Frank Sinatra and Dean Martin owned 3 Paragons EACH to listen to their own Master Tapes. Since a Single Paragon is Stereo, they had to be using a Paragon as a single speaker instead of stereo (effectively 6 speakers systems in 3 cabinets.

If they did indeed use three next-to-each-other and mono-coupled Paragon's, while emulating perhaps a stereo + center source(?), it would certainly make for a very interesting sound scenario. They'd have great capacity and (possibly wide) center lock for sure. 

@kota1 wrote:

It "burns" me when I see a product trashed from an audio "snob" that simply mismatched the speaker to the amp, the cable, or the room.

A bundled, active speaker is a preconfigured package drawing in particular on the advantage of having its amp channels looking directly into their respective driver segments, as well as having minimized cable influence. It's also an easy plug-and-play solution. The room however is still a variable that needs attention as a separate measure, and you’re also left with accepting a choice of amps that mayn’t suit your preference if you actually had different options to go by and compare to each other. Actively amp choice is less critical, but it’s still a factor - both technically and subjectively.

If you go outboard active you can have even better and more powerful amps. Although less power is generally needed actively for the same SPL compared to a passive scenario, not to mention providing power indendancy between the different driver segments where a more power hungry bass section will leave the HF segment unaffected (the same of course goes for a bundled config.), more power can come in handy for even lower distortion and more headroom.
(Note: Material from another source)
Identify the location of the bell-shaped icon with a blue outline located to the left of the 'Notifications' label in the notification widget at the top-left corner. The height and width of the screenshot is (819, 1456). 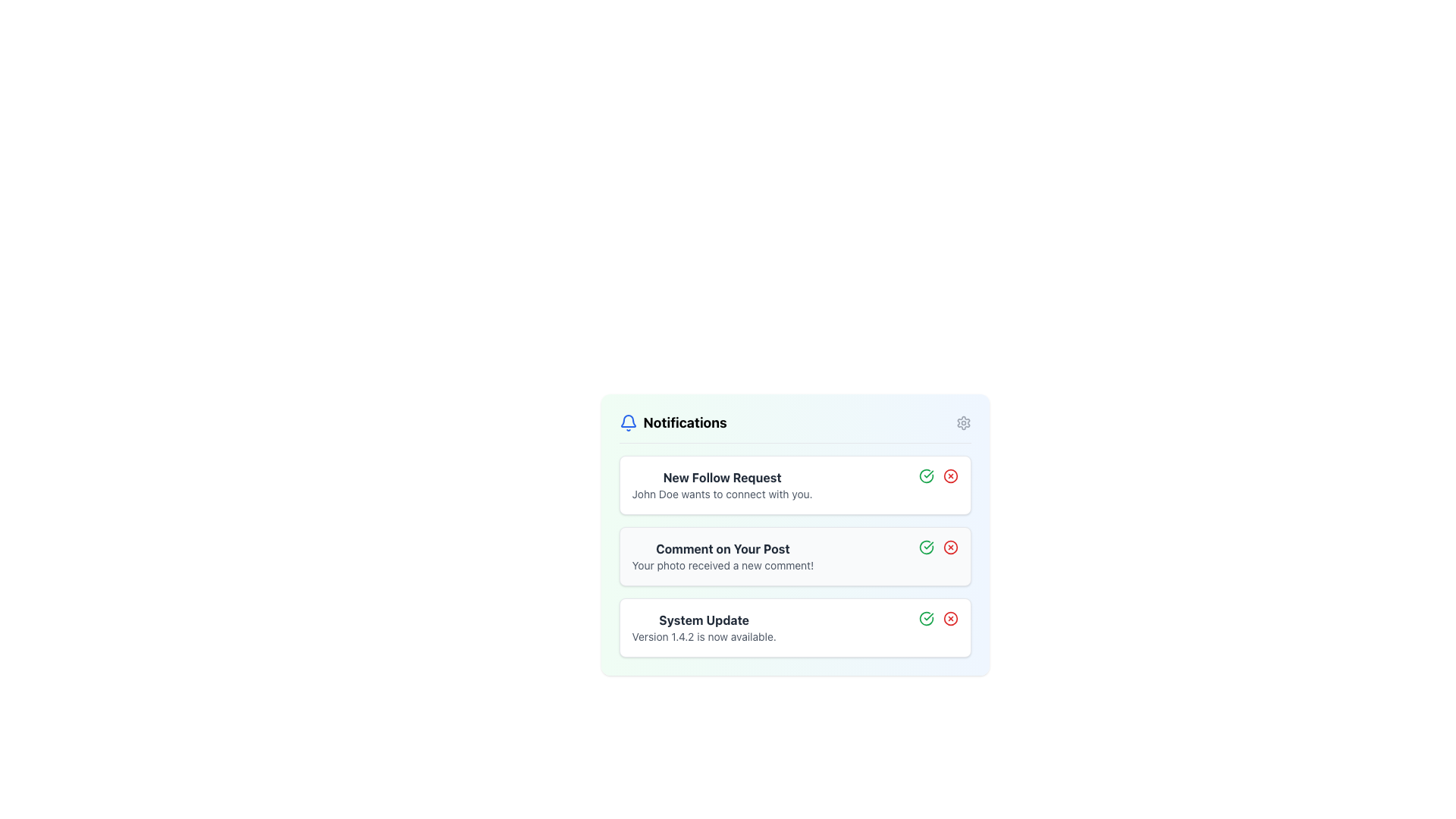
(628, 423).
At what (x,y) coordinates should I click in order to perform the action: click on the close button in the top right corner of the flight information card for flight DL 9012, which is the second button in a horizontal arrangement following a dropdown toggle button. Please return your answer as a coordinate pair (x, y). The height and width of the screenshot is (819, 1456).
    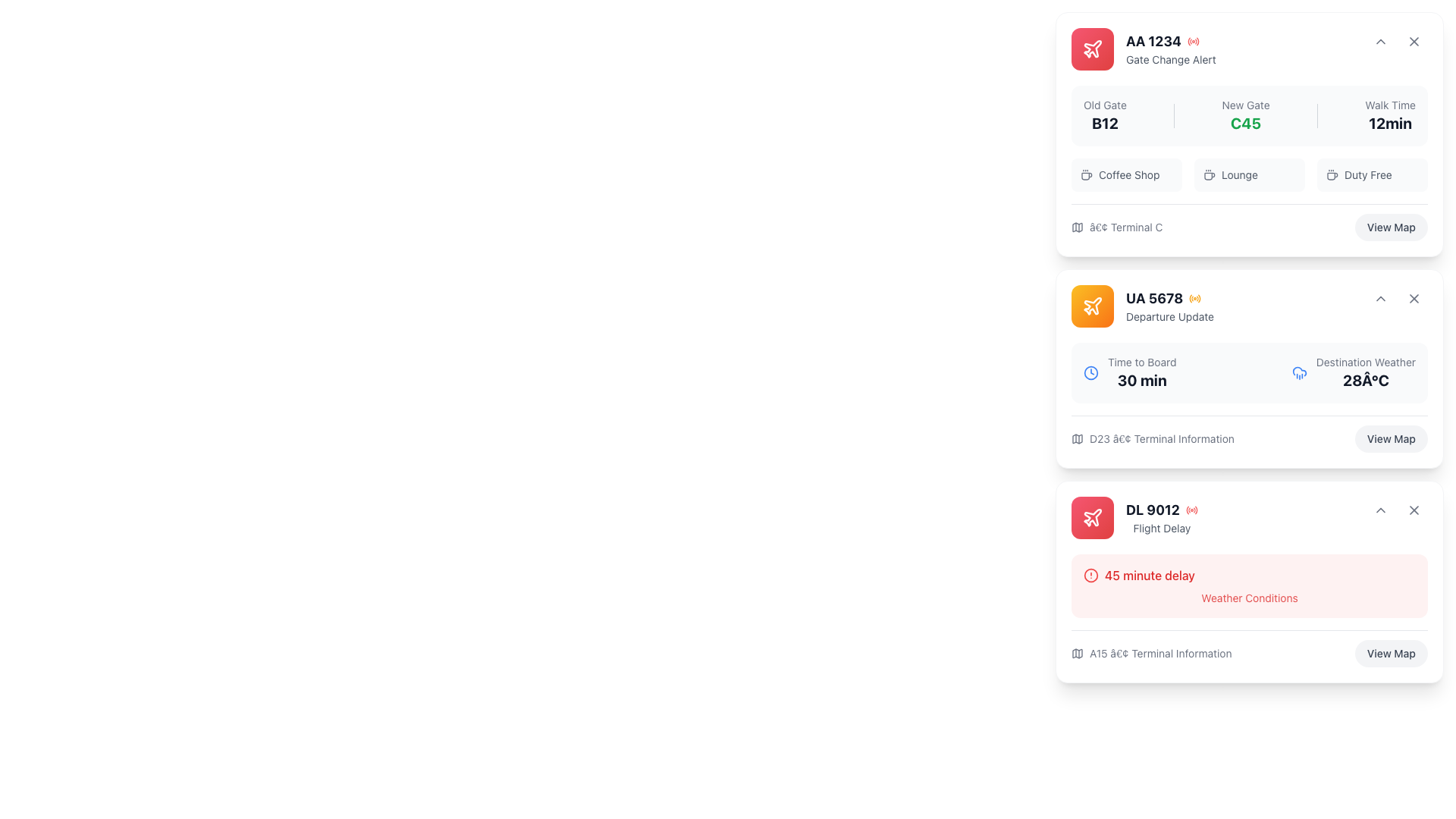
    Looking at the image, I should click on (1414, 510).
You’ll have longer cables with outboard active, yes, but look at JBL’s prime monitor, the M2’s. They come sans passive crossover (safe perhaps a capacitor over the D2 driver for its protection), and with no built-in amp or electronic/digital crossover needs to be fed externally. JBL recommends the sibling company (owned by Harman) Crown I-Tech 5000HD with DSP, an off-the-shelf item that wasn’t in any way designed around the M2’s, but it has sufficient power (1,250W/8 ohm) and overall quality. Not a smaller version to the top section, no, but two similar 5000HD’s. Why wouldn’t JBL go bundled with their top monitor if it (supposedly) meant the world into über-specialized amp-driver integration with a differentiated amp topology approach? My guess: not only don’t they find it worth it, but on the contrary they may find it the preferred route qualitatively going outboard active with two similar amps for the best coherency, while giving the customer the option of other amp/DSP choices - cable influence be damned. As they say: forest for the trees..

@kota1 wrote:

Bryston has a line of active speakers, an outboard crossover that you can BYOA (bring your own amp). I know Bryston makes great amps but I would prefer a Sunfire 7400 or 7401. You can choose their outboard BAX-1 crossover OR (my preference) use their SP4 HT processor  for the crossovers and DSP.

https://bryston.com/active-loudspeakers/

Oh, I know their line of products as some of the few to currently offer an outboard active solution. More brands should follow their example instead of obstinately and dogmatically sticking to passive, and to stop thinking 'active' can only be a bundled approach. 

I often thought the same thing, it must have been a decision of the marketing dept.

If it even is it wouldn't have been without a clear signalling from engineering.